Albaugh: It is, but if you look at the cost of what we do in the state of Washington, especially on the 787, it’s not a huge fraction of the cost of the airplane. The bigger issue is the work stoppage, because that just paralyzes us. The cost of the labor stoppage that we had in 2008…was in the ballpark [of several billion dollars].
Spirit Aerosystems and the IAM entered into a long-term contract. What do you think of it?
Albaugh: I think what Spirit got was very, very good in terms of they are not going to have work stoppages for a long period of time [10years]. That was good. What I really haven’t had time to digest was how much they had to give to get that. We tried to get a no-strike clause in exchange for the second assembly line [in Everett] on the 787 and we were unable to do that. Clearly to get a good contract, and when I am talking about a good contract, I am not talking about a freeze in wages, I am not talking about no increases for employees, when I say a good contract, I am talking about a contract that allows us flexibility to move people around and it also means guarantees that we are not going to have work stoppages.
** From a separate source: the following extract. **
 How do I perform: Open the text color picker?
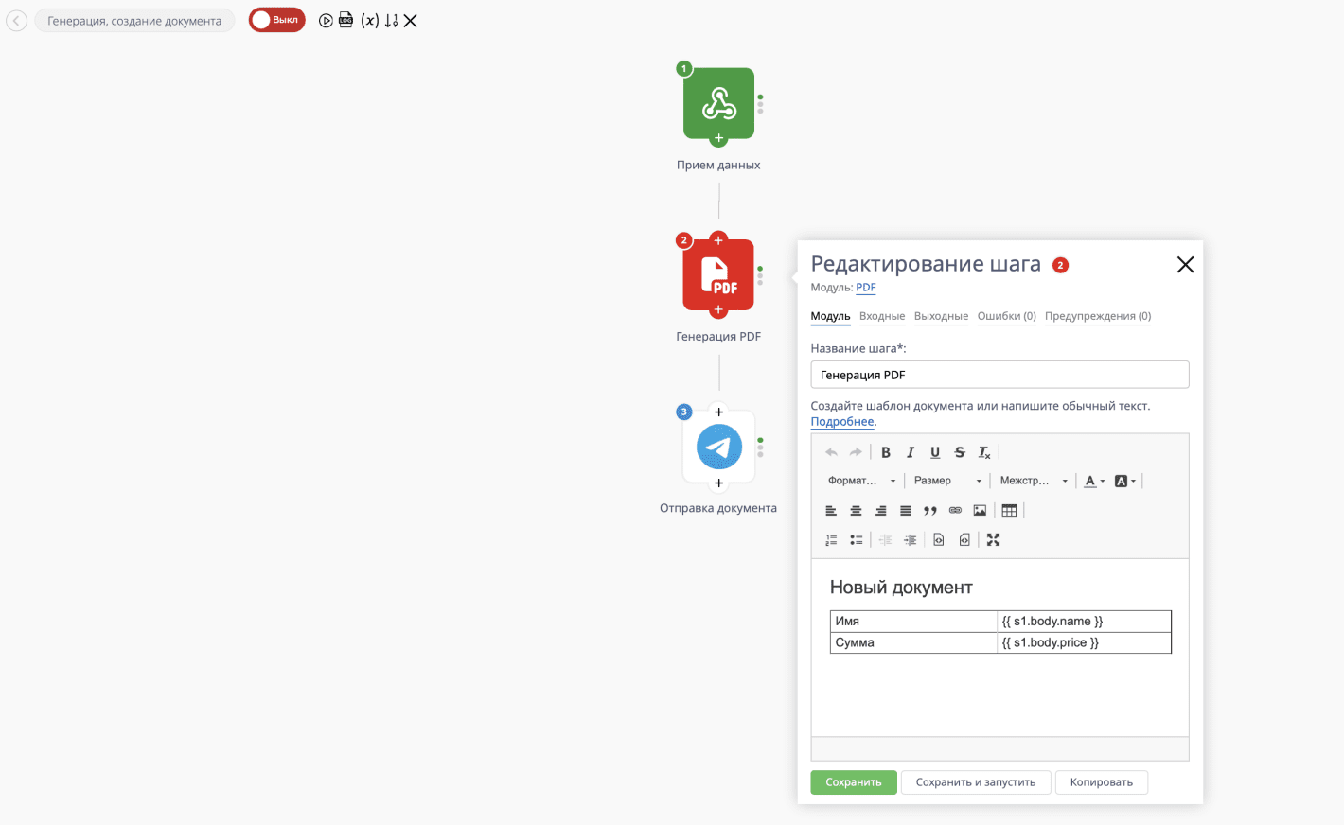(1094, 481)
That’s a good contract, and we’ll give to get that.
If Boeing opened another 787 assembly line to S. Carolina,
because they could not get an agreement on either the wages
in WA State and or a no-strke clause with the unions here,
than why didn’t Boeing open a second assembly line in China?
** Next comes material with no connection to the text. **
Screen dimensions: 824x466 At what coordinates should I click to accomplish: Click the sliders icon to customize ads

That is what Airbus did with the A320 several years ago and
they have already produced a dozen or so top quality A320s,
which have gone into service flawlessly!
After all, there is no technology transfer involved during
assembly of aircraft!
Had they done so, Boeing would not only have avoided any of
the above labor problems with a very skilled but much lower
cost labor force in China, they would at least have matched
the enormous amount of goodwill Airbus has established, with
all it’s consequences for aircraft sales in the vast Chinese
market!
Airbus has to deal with much tougher labor unions than we
have here in the US and they managed to establish them-
selves in China. Why couldn’t Boeing have done so?
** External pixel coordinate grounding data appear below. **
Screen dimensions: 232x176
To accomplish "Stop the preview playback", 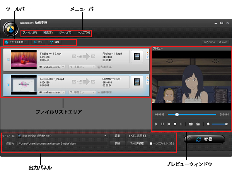I will point(175,124).
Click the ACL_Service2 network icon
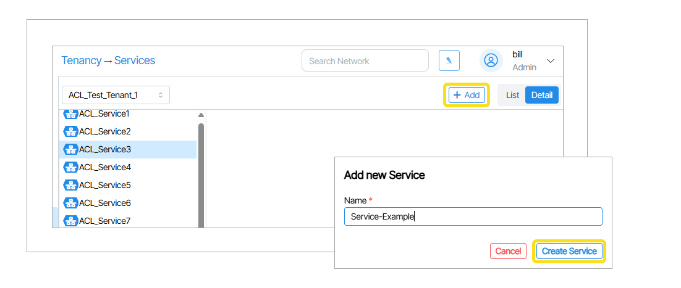The height and width of the screenshot is (288, 681). tap(71, 131)
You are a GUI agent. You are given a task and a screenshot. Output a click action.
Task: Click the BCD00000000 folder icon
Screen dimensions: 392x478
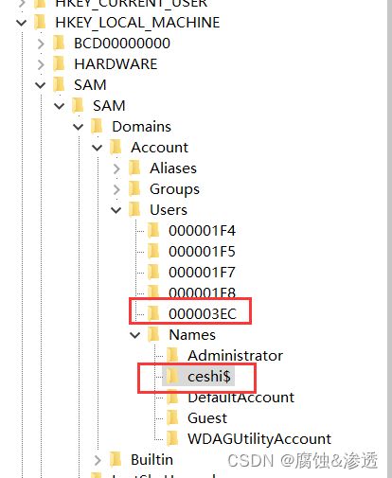coord(59,44)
Knowing the Chinese, having grown up with them, I am afraid
that the decision by Boeing not to match the Airbus move
by also establishing an assembly line in Chine, but doing
so in another location in the US, will not go unnoticed by
the Chinese!
The Chinese market is going to be flooded with C919s in a few years. Neither Boeing or Airbus will win customers due to Chinese plants in the long-term, since chauvinistic customers, with government support, will turn to the local design when it arrives. The rest of the airline customers in China will buy whatever’s cheapest or the best fit for their needs. Does it really matter to an airline executive, absent some form of subsidy or compulsion from his or her government, where an aircraft is built?
I am in the beginning stages of understanding the US unionised workforce mechanisms.
What in an european company comprises the department for workforce management
seems to be outsourced already in the unionised way of US manufacture.
Which leads me to why Boeing probably will have some problems in setting
up shop elsewhere and why select US management types run into ?insurmountable?
issues in Europe.
No partner to manage workforce in a meaningfull way.
No understanding in management on these issues.
Does this to some part explain the success of foreign manufacturers in “right to work” states?